Dr. Robert Wachter believes that while the industry is still in the very early stages of digitizing healthcare, it’s also on the cusp of meaningful transformation.
Delivering the opening keynote Sunday at the American Telemedicine Association’s annual conference in Chicago, Wachter, chair for the department of medicine at the University of California, San Francisco School of Medicine, said that there are four stages of health IT: digitizing the record; connecting the parts, such as hospitals to hospitals or third-part applications to enterprise systems; gleaning meaningful insights from the data; and converting those insights into action that improves value.
To date, he said, the industry has been stuck in a productivity paradox, not seeing the anticipated benefits from technology use increased in large part, by the federal government’s electronic health record incentive programs, established in 2011. Many tools have been created and deployed with a focus on continuing to deliver care in the same manner, said Wachter, author of 2015’s The Digital Doctor: Hope, Hype, and Harm at the Dawn of Medicine’s Computer Age.
.@Bob_Wachter at #ATA18: Digital healthcare is all going to be pretty magical when we're done, but we're not done yet. We're still at the beginning. @AmericanTelemed @CDW_Healthcare pic.twitter.com/vjAaegrjnS
— Dan Bowman (@Dan_Bowman) April 29, 2018
But it appears that the industry is slowly starting to reimagine its processes rather than simply deploying new technology to old problems, he said.
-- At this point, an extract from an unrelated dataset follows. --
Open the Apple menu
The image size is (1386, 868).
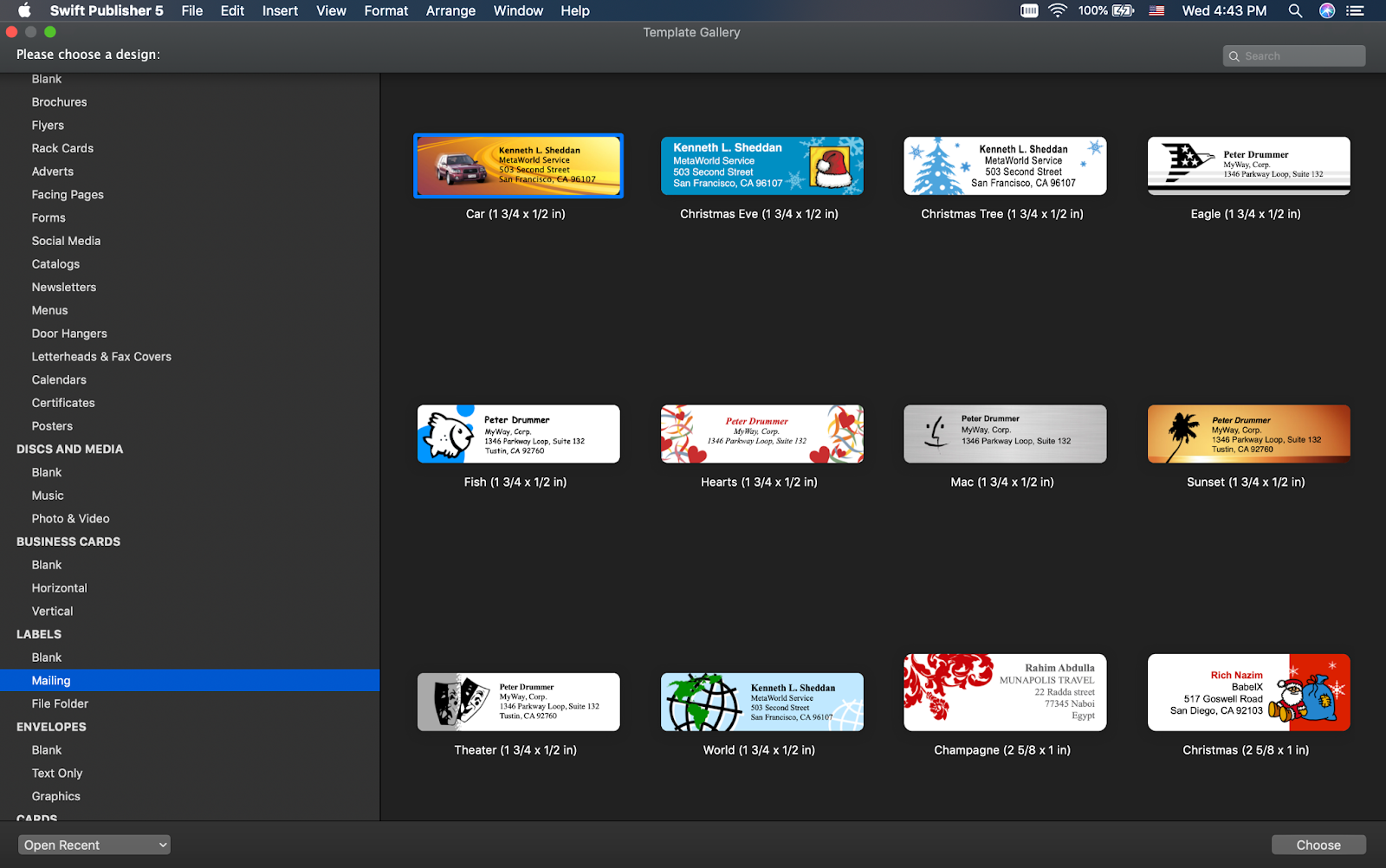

“There are massive needs of workflow, workforce and culture, because reimagining work is not trivial,” Wachter said. “It means you take a step back and really ask fundamental questions” about hows and whys of process and deployment.
Not Just a Replacement for a Doctor’s Office Visit
For telemedicine to reach its full potential, Wachter said, it can’t simply serve as a replacement to visiting the doctor’s office. Rather, the technology must be connected to other parts of the health system. “It’s got to be tightly interwoven into the electronic health record and other parts of the health system,” he said.
Additionally, figuring out the use cases, the impact on people and organizations, the business and political opportunities, and obstacles will be far more important than improving the technology, Wachter said.
“Many uses won’t become clear until it’s actually in widespread use,” he said. “You can try to be smart and creative and clever … but it’s really hard to do until you’re actually using it and seeing the opportunities that flow from those uses. … Henry Ford was reputed to have said, ‘If I had asked people what they wanted, they would have said faster horses.’ They had no ability to see what the car could do until there were cars.”
Moving forward, Wachter said the No. 1 question for telemedicine will be, can the technology lead people to reimagine the work? If it merely leads to untethering patients from clinicians and sites of care, it will not have reached its potential, he said.
“We have to figure out ways of delivering care that’s safer, more accessible, more satisfying and — very, very importantly — less expensive,” Wachter said. “To me, there’s no question that the bridge is going to be made largely of digital, and we won’t get the digital right until we reimagine the work.”